DESCRIPTION OF THE TASK
Across the records that follow, give the number of lines containing the word "from" and nothing else.

(Data records)
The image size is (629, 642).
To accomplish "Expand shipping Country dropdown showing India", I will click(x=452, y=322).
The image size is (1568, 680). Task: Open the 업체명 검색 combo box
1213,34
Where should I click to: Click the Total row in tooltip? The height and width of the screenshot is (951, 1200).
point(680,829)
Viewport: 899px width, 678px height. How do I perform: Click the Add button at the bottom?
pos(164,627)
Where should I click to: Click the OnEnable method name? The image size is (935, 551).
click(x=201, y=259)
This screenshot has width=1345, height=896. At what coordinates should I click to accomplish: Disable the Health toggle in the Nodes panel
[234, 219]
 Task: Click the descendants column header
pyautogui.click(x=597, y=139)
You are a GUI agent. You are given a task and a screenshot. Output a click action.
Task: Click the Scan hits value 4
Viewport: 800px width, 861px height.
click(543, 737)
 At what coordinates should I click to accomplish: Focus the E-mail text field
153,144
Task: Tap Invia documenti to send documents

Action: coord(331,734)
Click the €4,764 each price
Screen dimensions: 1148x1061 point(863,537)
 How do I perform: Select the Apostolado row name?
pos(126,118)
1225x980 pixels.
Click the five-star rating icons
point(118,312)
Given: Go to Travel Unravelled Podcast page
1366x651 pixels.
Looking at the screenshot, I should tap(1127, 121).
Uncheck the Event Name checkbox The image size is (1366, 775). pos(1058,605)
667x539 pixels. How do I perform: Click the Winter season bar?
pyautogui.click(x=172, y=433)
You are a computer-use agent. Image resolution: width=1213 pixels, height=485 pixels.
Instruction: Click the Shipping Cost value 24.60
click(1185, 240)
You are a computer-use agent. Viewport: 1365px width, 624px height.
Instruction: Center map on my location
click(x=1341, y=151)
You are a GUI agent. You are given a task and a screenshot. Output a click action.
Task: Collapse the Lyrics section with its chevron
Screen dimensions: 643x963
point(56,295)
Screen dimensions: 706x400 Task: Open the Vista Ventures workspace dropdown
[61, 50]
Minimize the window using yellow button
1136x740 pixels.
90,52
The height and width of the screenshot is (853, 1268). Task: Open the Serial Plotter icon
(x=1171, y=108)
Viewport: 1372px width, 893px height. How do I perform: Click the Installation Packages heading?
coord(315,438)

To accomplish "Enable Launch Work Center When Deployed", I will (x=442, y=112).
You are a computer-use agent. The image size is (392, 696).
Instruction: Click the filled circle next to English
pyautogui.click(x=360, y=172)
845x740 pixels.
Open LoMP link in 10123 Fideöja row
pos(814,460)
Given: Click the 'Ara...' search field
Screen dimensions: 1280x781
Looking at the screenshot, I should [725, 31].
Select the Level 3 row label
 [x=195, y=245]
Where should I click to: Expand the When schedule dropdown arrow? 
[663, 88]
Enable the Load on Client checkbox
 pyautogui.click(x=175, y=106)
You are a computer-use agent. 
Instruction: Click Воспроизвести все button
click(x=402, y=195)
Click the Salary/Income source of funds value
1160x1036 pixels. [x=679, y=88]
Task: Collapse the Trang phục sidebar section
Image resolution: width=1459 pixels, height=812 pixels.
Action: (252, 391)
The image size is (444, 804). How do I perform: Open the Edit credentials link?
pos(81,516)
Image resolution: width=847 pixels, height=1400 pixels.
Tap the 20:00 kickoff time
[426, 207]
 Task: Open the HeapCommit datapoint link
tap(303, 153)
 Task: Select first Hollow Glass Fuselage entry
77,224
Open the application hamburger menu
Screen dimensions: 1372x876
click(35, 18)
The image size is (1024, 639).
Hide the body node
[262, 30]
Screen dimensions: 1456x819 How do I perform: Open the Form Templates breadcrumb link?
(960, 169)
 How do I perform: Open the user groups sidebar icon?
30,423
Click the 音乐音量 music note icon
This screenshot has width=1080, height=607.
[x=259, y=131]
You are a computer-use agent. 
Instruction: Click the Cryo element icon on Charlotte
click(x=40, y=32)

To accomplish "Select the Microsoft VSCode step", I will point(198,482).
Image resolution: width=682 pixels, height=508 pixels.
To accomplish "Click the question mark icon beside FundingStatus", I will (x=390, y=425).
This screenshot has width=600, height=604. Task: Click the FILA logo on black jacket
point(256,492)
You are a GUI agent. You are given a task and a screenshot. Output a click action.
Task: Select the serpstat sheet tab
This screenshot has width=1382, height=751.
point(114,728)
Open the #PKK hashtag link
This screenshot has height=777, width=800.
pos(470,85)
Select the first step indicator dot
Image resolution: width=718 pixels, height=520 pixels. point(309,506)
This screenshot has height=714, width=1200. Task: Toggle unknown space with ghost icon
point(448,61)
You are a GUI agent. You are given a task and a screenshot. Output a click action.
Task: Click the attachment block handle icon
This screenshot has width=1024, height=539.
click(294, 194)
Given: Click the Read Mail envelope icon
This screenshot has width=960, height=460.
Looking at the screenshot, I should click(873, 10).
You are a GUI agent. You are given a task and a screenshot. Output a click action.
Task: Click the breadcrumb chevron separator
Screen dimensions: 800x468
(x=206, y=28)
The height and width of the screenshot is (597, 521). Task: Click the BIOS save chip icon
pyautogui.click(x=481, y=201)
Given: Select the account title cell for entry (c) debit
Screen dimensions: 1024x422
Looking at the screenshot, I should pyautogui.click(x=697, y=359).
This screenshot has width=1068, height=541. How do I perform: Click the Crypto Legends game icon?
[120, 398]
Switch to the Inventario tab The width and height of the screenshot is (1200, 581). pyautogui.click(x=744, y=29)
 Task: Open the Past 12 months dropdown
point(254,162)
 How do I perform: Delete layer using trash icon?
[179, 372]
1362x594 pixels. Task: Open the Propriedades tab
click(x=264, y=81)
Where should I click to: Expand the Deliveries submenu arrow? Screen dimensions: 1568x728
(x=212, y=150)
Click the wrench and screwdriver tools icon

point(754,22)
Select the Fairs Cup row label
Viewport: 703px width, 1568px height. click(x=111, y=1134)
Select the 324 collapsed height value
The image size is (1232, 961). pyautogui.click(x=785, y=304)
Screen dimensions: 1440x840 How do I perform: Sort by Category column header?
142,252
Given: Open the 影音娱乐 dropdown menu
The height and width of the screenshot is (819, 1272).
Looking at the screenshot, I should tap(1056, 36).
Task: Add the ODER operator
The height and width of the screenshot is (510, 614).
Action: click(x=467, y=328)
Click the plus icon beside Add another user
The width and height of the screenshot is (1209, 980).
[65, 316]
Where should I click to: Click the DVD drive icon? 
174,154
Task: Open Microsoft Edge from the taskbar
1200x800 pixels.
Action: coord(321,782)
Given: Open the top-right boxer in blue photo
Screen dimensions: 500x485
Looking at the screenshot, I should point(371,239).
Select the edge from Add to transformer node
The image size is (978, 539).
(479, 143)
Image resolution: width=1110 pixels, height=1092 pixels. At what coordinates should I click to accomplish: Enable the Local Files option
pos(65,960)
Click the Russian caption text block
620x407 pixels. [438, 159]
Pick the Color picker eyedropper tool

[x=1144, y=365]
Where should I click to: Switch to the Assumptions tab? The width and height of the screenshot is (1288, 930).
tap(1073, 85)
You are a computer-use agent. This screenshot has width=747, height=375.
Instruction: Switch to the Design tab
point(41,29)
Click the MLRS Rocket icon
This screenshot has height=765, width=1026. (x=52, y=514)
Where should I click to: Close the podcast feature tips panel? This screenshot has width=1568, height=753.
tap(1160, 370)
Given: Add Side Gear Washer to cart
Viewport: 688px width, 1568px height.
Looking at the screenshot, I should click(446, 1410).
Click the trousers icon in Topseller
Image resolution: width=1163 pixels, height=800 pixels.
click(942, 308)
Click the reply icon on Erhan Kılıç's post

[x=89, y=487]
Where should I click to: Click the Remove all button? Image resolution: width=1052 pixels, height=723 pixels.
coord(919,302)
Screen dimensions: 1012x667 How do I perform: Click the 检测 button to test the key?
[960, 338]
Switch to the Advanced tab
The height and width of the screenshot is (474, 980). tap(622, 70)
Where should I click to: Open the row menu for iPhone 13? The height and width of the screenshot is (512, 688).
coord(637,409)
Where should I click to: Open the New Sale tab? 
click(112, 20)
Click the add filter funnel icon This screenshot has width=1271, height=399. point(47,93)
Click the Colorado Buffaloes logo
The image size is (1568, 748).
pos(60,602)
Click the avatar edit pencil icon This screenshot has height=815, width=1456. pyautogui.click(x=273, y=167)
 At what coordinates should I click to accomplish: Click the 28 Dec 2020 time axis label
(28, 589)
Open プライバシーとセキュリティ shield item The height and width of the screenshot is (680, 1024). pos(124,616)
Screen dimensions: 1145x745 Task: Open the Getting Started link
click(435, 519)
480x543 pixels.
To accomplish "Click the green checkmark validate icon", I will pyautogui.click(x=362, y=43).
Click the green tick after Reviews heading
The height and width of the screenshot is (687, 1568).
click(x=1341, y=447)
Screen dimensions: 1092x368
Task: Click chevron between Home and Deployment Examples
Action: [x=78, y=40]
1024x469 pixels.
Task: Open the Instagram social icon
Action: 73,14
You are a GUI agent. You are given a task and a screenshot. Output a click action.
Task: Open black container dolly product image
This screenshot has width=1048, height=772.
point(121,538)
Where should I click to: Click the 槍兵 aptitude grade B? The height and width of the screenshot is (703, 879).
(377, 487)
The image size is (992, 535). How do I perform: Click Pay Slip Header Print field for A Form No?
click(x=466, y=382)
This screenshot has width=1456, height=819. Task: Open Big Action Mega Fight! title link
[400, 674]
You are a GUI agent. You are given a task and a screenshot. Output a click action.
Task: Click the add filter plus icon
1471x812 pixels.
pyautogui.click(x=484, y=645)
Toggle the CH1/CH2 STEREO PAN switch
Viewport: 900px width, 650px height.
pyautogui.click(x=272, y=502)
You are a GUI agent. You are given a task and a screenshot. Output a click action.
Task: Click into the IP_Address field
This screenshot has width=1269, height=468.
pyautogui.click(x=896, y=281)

OUTPUT OF THE EXERCISE
2